A Knowledge Enhanced Learning and Semantic Composition Model for Multi-Claim Fact Checking
Shuai Wang, Penghui Wei, Qingchao Kong, Wenji Mao

TL;DR
This paper introduces a novel end-to-end model that enhances multi-claim fact checking by leveraging knowledge graphs and semantic composition to better verify complex, multi-claim statements.
Contribution
It proposes a new method combining KG-based learning enhancement and multi-claim semantic composition for improved multi-claim fact verification.
Findings
Outperforms existing methods on real-world and benchmark datasets.
Effectively captures contextual and compositional semantics in multi-claim statements.
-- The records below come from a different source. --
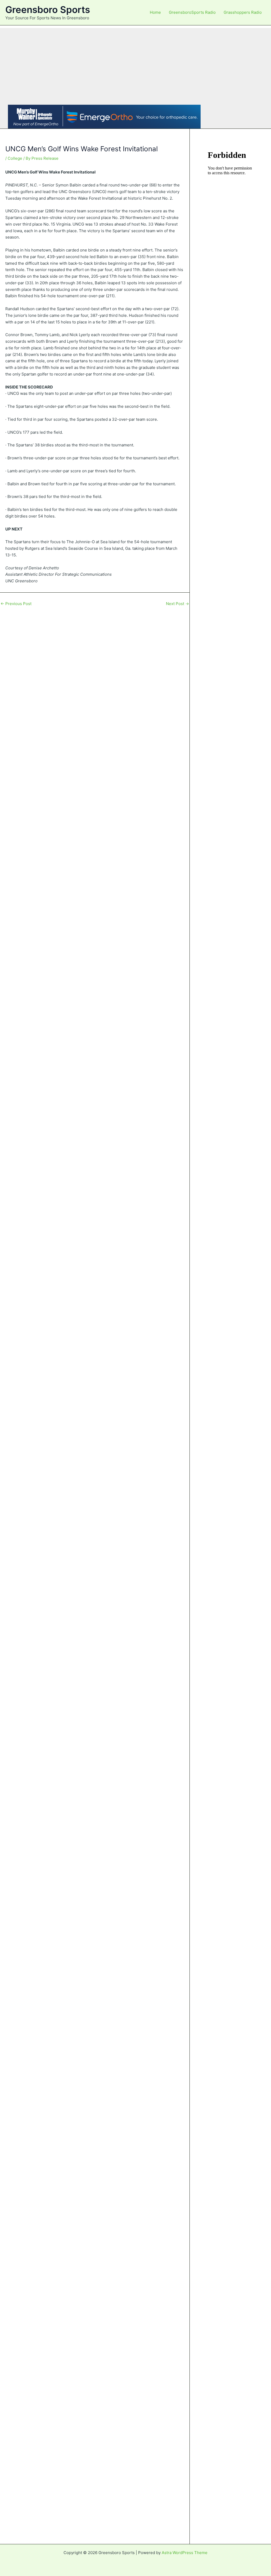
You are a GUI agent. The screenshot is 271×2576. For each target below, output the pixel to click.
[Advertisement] (135, 65)
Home (155, 12)
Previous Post (16, 604)
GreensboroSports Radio (192, 12)
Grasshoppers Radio (243, 12)
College (15, 158)
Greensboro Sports (47, 9)
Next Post (177, 604)
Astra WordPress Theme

Demonstrates significant accuracy improvements in multi-claim fact checking.
Abstract
To inhibit the spread of rumorous information and its severe consequences, traditional fact checking aims at retrieving relevant evidence to verify the veracity of a given claim. Fact checking methods typically use knowledge graphs (KGs) as external repositories and develop reasoning mechanism to retrieve evidence for verifying the triple claim. However, existing methods only focus on verifying a single claim. As real-world rumorous information is more complex and a textual statement is often composed of multiple clauses (i.e. represented as multiple claims instead of a single one), multiclaim fact checking is not only necessary but more important for practical applications. Although previous methods for verifying a single triple can be applied repeatedly to verify multiple triples one by one, they ignore the contextual information implied in a multi-claim statement and could not learn…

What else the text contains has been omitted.